Artificial Intelligence

What Microsoft Learned About AI at Work


How We Did It

“Every company will have a slightly different approach,” says Nathalie D’Hers, Corporate Vice President of Microsoft Digital, who oversaw the internal rollout to our more than 200,000 employees. “In our case, we zeroed in first on the roles that we knew would gain a lot of benefit.”

It made sense for sales to get first access: After all, they need to know the product inside and out to communicate its value to customers. But beyond that, we found that salespeople are uniquely positioned to benefit from Copilot, whether it’s cutting down on email triage to prioritize leads or gathering relevant info ahead of a client meeting. In early results, our salespeople saved 90 minutes of time per week; 83 percent of them felt they were more productive; and 67 percent said they were able to parlay the time savings into more time with customers.

Next came customer service and support. Nine months ago, they rolled out Copilot to their more than 40,000 support professionals at once, so they could get the entire organization familiar with the technology fast. They had four objectives: reduce time to expertise for agents, streamline access to knowledge, reduce repetitive administrative tasks (to allow people to focus more on customer support, their key priority), and reduce the high volume of inquiries that come in every day.

It’s been a year of learning, but we have started to discover what Copilot can unlock for individual employees and companies as a whole. Most days, it can feel like we’re on a rocket ship. More specifically, like we’re riding on the rocket ship as we’re building it.

 

The investment has paid off. According to a study last year from our Chief Economist’s office of nearly 10,000 Microsoft support agents, several teams saw, on average, a 12 percent reduction in case handling time and a 10 percent boost in case resolution.

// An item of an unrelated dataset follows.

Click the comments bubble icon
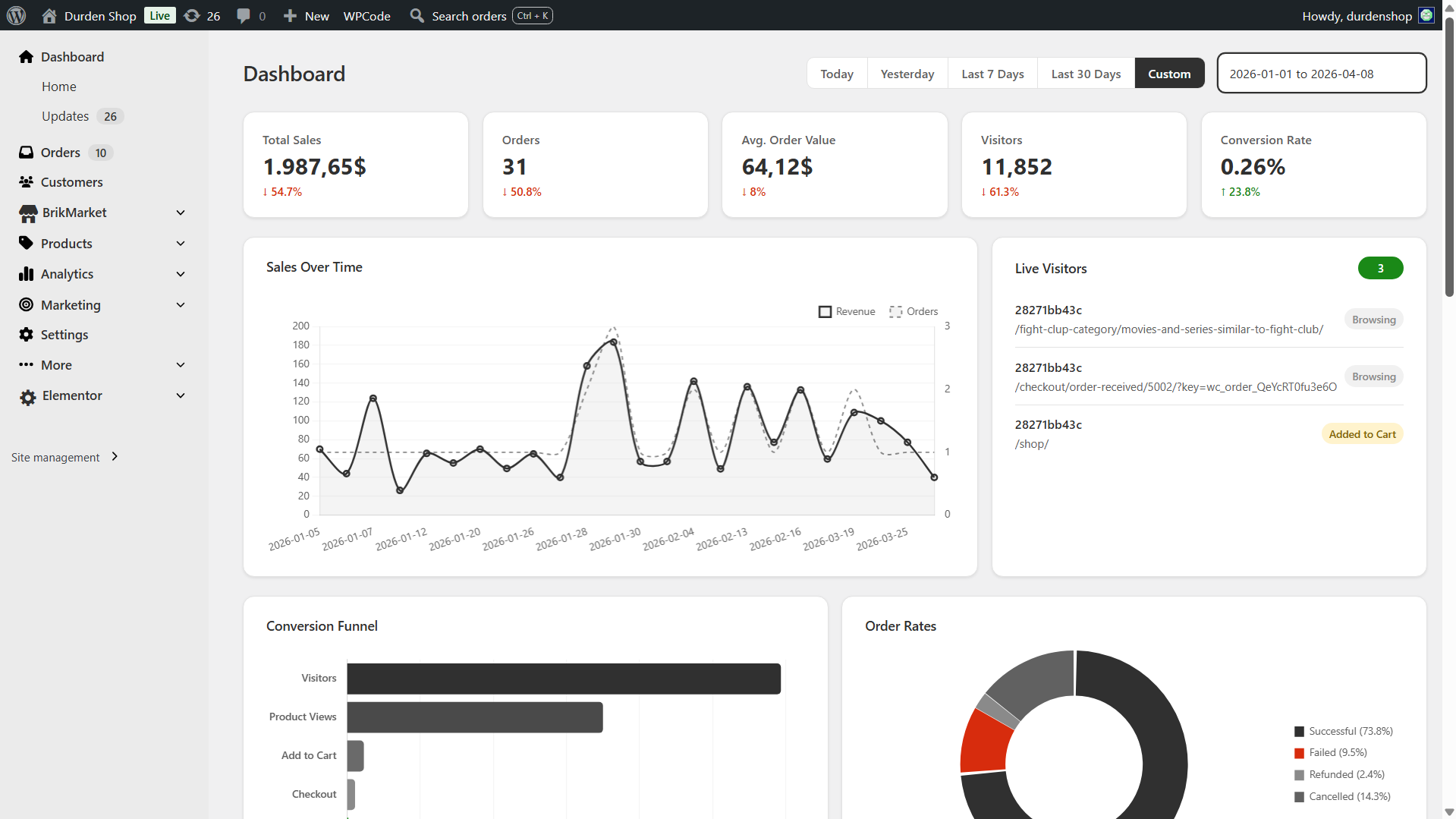The width and height of the screenshot is (1456, 819). point(244,16)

And once HR got access, the department retooled an AI-powered employee resource called Ask HR, which expedited the response time for more complex questions about benefits, payroll, and other HR topics. With HR service advisors using Copilot, employees now get faster and more accurate answers to questions that previously might have taken several days to compile and respond to.

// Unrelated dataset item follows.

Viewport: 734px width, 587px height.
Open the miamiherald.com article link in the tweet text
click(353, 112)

“Our HR service professionals are able to handle employee inquiries more efficiently,” says Kathleen Hogan, Microsoft Executive Vice President and Chief People Officer. “So far we are seeing a 26 percent reduction in initial response time thanks to Copilot.”

From there, we used what we learned from those early adopters to help guide the rollout to the rest of our company.

How You Can Do It Too

Put Copilot where it’s most useful. Whatever department or role you’re targeting, clearly identifying goals before a rollout helps leaders and employees determine from the start what’s working and what’s not. It also helps set appropriate benchmarks for success, whether that’s response times or more effective meetings or other metrics. For guidance, look to our Copilot Scenario Library, which includes suggested use cases and key performance indicators to help orgs determine how Copilot can help.

Go for easy wins too. As you’re going after function-level transformation, use AI to improve simple tasks as well. Gaining confidence and ability early on (for example, asking Copilot to recap a meeting) helps users maintain a healthy growth mindset when they hit the inevitable road bumps.

Give it to entire teams. Rolling out Copilot to entire teams at once—even if they’re small ones—is crucial in promoting peer-to-peer learning: It encourages sharing and learning among the group members, multiplying the impact of the technology. It also allows organizations to see patterns to help identify what’s working (or what’s not).

Make sure to track the impact. To understand how AI is transforming workplace behavior, you’ll need a way to measure its usage. A platform like our Copilot Dashboard can help you plan and measure the impact.